Work instructions> Wherever the listing holds a picture, leave it out, and copy the remainder exactly.

****

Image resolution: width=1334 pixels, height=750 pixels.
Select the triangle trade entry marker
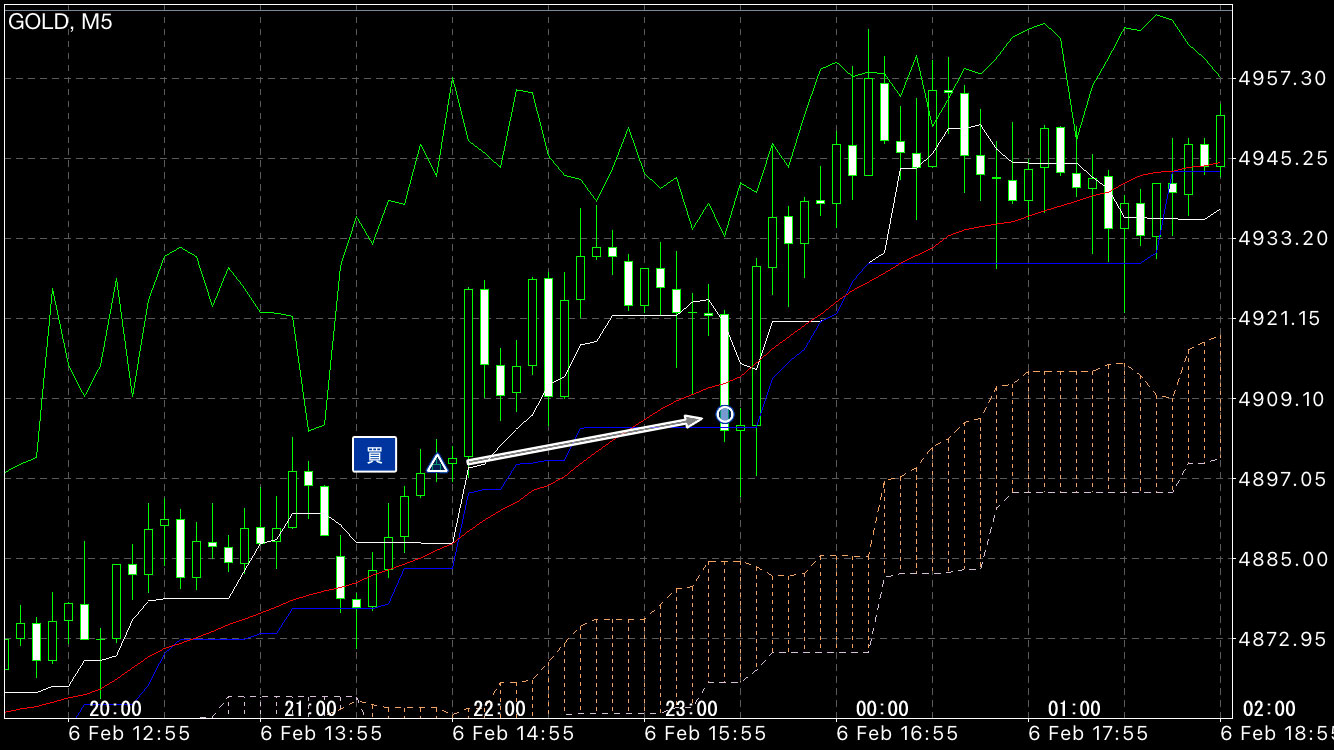pos(437,463)
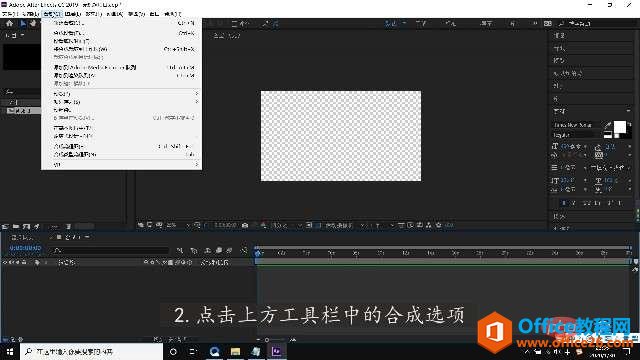Toggle the layer video visibility switch column
Image resolution: width=640 pixels, height=360 pixels.
(x=5, y=262)
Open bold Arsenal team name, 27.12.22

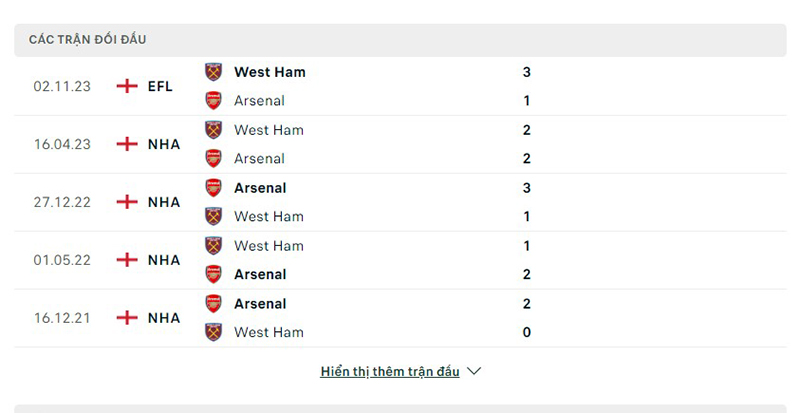point(260,188)
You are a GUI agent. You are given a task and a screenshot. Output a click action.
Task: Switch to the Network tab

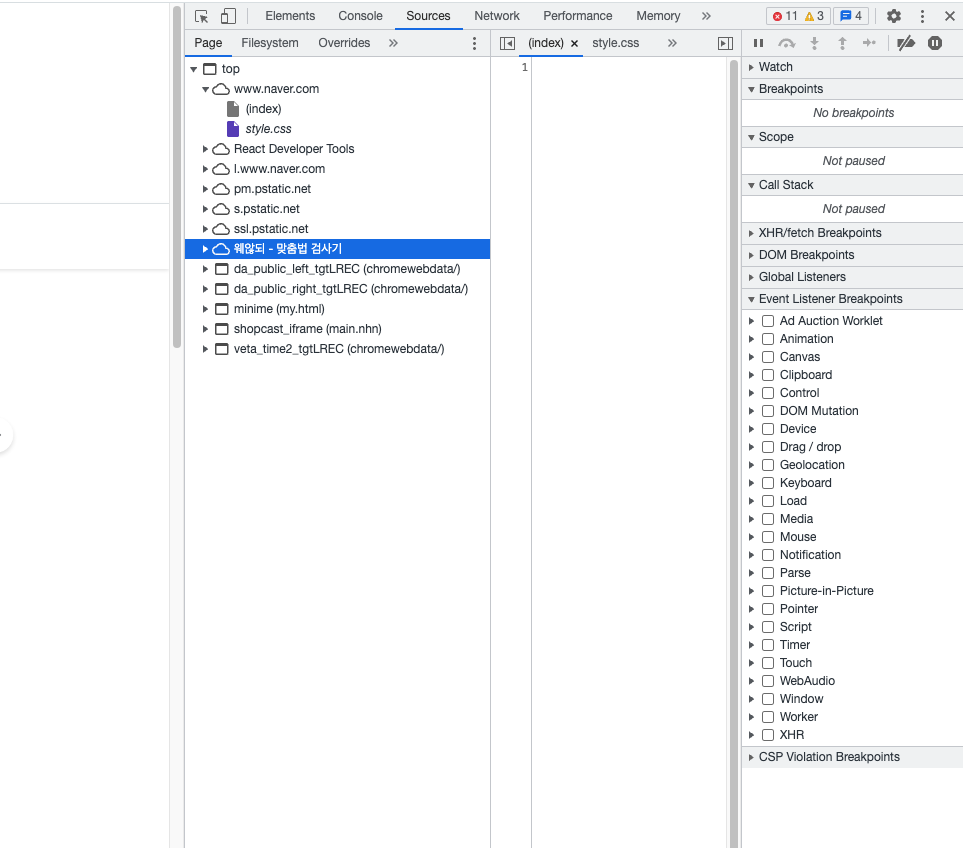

****

Expected answer>
Image resolution: width=1334 pixels, height=750 pixels.
Select the triangle trade entry marker
pos(437,463)
Toggle the layer video visibility switch column
Image resolution: width=640 pixels, height=360 pixels.
(x=5, y=262)
Open bold Arsenal team name, 27.12.22

point(260,188)
You are a GUI agent. You are given a task and a screenshot. Output a click action.
Task: Switch to the Network tab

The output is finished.